A bandage according to the invention has a second region in which the bandage has a first layer containing fibers which are covered at least partially with a thermoplastic material mentioned or the interspaces of which are impregnated at least partially with a thermoplastic material. This second region has a second layer which consists of a non-thermoplastic material. This second region can have further additional layers. In one preferred embodiment, the first and the second region are connected to one another.
In one preferred embodiment, the second layer of a non-thermoplastic material is a varnish layer. A varnish layer of this type protects the underlying color layer from mechanical, thermal, other physical or chemical stress.
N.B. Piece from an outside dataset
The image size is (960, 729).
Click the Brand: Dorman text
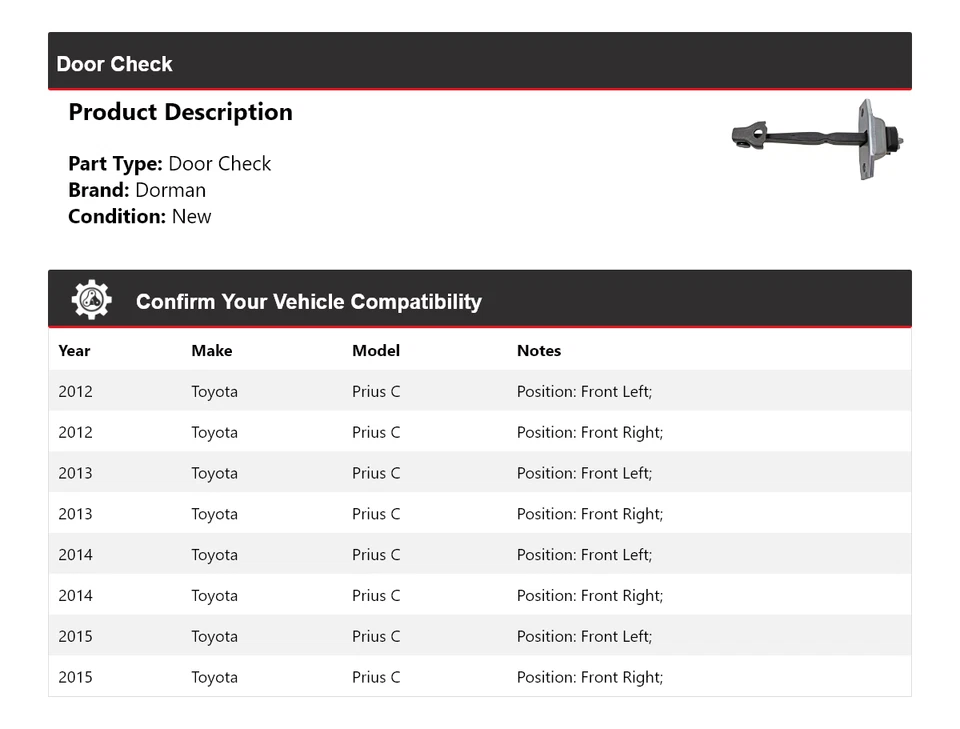coord(137,190)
In particular, the effect of this varnish layer is to resist moisture, temperature, dirt, mechanical action, detergents, radioactive radiation such as alpha, beta or gamma radiation, or chemical influences such as for example resistance to ethylene oxide.
A bandage according to the invention additionally has, in said second region, an information element which is arranged in the second layer. In the context of the present invention, an information element is understood to mean an element which is configured or equipped such that it conveys information to an observer. This information can be understood directly or procure access to a further source of information.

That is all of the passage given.